══ Supplied records
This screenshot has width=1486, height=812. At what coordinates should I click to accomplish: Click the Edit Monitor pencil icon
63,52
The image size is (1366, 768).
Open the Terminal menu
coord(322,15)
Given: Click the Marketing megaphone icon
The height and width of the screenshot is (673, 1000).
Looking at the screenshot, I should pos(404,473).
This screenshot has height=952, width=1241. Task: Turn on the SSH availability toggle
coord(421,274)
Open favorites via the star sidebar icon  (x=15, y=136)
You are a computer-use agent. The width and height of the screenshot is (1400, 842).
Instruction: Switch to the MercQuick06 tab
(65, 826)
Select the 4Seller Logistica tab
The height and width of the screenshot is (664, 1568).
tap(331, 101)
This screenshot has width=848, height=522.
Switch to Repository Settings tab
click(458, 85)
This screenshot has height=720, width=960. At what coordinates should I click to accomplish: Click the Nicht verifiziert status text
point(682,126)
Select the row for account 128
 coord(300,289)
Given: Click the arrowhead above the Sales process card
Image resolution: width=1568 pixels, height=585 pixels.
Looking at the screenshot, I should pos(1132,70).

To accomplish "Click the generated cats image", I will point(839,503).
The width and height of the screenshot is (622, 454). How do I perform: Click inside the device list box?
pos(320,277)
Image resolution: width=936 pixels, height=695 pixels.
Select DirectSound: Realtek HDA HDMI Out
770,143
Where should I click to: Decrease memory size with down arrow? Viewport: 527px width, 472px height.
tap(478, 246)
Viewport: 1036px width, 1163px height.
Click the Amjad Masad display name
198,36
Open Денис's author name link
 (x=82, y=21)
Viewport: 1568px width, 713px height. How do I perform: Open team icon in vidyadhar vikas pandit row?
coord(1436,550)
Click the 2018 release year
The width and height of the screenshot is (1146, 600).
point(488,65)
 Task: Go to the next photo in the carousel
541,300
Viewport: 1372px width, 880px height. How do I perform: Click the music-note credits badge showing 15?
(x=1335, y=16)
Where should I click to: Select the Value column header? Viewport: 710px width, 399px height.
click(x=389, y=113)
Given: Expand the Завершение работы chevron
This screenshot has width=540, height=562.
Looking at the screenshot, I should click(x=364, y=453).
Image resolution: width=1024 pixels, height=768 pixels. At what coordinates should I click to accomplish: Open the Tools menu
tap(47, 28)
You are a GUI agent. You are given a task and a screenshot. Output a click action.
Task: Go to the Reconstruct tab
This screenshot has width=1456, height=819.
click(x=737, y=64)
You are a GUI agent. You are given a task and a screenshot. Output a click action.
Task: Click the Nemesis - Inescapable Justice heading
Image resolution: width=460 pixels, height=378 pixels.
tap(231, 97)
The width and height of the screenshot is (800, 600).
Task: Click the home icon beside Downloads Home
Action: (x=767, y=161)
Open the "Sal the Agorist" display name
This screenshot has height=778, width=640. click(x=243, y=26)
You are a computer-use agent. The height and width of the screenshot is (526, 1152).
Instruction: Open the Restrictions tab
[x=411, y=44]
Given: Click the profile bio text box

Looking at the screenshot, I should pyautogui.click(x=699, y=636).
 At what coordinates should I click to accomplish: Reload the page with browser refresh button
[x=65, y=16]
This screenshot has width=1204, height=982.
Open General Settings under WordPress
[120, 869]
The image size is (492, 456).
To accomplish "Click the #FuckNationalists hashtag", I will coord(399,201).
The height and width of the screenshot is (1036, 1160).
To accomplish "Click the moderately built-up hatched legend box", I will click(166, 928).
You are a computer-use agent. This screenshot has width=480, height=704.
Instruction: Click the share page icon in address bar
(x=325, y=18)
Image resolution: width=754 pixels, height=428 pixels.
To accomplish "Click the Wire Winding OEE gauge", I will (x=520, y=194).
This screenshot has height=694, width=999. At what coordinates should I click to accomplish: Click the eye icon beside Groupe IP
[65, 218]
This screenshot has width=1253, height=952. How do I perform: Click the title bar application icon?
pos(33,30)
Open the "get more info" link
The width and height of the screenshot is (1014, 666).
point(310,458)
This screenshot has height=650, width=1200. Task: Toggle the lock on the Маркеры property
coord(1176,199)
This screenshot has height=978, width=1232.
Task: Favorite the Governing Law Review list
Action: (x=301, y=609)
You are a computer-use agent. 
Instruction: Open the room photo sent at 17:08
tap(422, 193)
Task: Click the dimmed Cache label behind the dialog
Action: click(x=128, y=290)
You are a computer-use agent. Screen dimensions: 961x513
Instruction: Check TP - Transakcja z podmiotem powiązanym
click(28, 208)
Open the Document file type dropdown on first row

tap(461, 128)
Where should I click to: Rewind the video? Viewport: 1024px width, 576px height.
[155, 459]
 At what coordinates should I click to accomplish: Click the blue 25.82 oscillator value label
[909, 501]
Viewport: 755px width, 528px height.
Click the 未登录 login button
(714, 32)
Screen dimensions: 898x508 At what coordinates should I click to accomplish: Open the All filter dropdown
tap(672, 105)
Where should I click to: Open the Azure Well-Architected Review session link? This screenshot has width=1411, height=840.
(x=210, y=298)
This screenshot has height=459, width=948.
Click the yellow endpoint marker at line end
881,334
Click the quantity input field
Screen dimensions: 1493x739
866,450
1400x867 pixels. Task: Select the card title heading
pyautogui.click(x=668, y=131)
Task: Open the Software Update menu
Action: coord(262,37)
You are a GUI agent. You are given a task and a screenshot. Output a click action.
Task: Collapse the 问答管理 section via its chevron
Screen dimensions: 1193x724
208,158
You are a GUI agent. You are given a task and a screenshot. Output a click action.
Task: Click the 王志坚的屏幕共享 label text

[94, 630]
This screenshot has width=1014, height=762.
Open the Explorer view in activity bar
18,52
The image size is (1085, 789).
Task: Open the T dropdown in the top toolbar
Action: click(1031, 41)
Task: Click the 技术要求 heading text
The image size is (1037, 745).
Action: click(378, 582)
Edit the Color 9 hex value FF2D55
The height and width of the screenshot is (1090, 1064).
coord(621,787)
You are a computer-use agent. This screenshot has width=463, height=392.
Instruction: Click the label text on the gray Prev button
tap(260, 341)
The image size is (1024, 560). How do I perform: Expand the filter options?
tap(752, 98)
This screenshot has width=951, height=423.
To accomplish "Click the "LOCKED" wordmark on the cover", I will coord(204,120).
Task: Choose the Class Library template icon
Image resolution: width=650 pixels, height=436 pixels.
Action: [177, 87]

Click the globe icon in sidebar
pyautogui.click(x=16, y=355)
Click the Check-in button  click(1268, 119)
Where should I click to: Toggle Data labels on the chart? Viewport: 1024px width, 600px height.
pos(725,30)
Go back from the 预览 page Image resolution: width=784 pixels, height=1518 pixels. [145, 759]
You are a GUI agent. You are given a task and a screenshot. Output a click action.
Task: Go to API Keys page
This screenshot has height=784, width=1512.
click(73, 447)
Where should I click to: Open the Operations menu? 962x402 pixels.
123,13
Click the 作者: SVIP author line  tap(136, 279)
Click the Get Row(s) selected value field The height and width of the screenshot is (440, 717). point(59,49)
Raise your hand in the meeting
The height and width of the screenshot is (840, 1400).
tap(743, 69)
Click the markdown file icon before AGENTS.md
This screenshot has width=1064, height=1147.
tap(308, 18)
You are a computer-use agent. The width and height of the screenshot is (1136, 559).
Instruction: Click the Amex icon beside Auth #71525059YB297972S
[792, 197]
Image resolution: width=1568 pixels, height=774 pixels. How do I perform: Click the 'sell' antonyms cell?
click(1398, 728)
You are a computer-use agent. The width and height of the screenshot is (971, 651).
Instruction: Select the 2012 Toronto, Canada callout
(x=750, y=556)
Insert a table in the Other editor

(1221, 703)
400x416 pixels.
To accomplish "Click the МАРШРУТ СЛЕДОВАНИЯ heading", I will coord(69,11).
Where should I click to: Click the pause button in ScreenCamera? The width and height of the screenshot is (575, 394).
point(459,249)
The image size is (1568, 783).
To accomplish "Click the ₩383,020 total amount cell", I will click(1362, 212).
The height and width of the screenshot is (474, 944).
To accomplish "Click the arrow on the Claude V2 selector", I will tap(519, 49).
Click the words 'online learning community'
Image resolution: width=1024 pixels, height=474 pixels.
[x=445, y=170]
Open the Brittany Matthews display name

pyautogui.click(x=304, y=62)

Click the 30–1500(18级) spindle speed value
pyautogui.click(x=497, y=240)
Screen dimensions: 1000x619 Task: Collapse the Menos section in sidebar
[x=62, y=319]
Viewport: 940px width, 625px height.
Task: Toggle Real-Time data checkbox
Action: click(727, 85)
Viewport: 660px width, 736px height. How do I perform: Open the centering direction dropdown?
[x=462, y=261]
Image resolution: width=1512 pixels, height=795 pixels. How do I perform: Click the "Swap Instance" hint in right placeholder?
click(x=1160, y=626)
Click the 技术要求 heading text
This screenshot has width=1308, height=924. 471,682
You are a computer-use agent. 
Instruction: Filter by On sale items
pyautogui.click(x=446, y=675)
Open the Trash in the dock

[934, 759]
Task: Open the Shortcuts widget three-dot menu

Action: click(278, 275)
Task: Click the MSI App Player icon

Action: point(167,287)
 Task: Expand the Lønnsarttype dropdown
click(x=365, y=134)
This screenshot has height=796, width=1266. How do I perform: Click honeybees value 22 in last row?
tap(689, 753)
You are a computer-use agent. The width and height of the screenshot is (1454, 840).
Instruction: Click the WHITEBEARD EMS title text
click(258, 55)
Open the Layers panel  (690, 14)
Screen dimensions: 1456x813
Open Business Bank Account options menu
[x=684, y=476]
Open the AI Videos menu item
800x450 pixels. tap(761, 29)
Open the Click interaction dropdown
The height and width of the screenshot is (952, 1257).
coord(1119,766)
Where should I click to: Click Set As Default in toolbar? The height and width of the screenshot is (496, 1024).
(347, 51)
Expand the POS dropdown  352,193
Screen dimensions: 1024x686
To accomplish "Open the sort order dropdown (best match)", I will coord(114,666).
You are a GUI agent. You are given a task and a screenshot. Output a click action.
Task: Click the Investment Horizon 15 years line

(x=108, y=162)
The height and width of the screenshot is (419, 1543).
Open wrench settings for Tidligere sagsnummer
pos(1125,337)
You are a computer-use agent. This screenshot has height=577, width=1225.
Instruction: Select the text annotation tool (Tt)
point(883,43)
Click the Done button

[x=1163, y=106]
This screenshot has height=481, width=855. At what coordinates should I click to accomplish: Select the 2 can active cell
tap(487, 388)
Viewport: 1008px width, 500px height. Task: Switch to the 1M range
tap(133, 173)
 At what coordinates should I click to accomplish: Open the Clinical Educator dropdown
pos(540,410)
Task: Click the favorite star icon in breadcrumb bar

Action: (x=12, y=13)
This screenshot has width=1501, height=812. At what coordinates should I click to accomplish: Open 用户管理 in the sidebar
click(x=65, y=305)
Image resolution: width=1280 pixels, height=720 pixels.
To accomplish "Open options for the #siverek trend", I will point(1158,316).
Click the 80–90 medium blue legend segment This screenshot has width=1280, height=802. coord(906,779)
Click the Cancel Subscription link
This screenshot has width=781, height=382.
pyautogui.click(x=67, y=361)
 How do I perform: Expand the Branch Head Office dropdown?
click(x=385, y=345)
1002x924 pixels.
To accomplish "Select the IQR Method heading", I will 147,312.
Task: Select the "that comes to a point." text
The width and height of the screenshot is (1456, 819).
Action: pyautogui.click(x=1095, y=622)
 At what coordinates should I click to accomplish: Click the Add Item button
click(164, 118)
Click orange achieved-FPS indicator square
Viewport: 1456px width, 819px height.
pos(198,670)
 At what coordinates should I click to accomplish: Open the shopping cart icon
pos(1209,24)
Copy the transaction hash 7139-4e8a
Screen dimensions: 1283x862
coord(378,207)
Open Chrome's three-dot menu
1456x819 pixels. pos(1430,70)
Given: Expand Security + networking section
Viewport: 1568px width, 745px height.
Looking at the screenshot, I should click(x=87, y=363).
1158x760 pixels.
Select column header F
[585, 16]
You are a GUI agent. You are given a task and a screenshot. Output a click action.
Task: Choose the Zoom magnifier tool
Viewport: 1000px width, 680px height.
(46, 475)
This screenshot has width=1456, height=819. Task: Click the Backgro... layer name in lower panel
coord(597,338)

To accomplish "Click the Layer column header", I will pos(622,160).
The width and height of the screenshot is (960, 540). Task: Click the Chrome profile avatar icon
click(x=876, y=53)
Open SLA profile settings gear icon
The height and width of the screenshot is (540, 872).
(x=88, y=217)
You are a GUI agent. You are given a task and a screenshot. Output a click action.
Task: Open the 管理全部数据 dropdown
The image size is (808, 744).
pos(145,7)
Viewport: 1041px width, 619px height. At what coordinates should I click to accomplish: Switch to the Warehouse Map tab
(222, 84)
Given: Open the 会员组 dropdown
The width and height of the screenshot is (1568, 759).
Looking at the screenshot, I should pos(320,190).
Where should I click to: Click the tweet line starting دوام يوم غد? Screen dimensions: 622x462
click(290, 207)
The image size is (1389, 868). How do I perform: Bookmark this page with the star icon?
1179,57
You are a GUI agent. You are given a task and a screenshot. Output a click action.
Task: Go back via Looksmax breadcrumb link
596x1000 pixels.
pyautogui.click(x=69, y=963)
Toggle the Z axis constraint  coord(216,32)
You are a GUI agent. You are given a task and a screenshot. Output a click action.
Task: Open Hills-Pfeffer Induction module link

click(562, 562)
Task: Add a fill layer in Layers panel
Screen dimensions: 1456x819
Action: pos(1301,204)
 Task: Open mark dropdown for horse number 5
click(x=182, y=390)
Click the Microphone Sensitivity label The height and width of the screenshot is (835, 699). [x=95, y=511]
════
Goal of the exercise:
Please rewrite the rows from the one containing "This screenshot has height=952, width=1241." through the one containing "tap(331, 101)", replacing "toggle" with "switch" and keeping everything else unchanged.

Exercise solution:
This screenshot has height=952, width=1241. Task: Turn on the SSH availability switch
coord(421,274)
Open favorites via the star sidebar icon  (x=15, y=136)
You are a computer-use agent. The width and height of the screenshot is (1400, 842).
Instruction: Switch to the MercQuick06 tab
(65, 826)
Select the 4Seller Logistica tab
The height and width of the screenshot is (664, 1568).
tap(331, 101)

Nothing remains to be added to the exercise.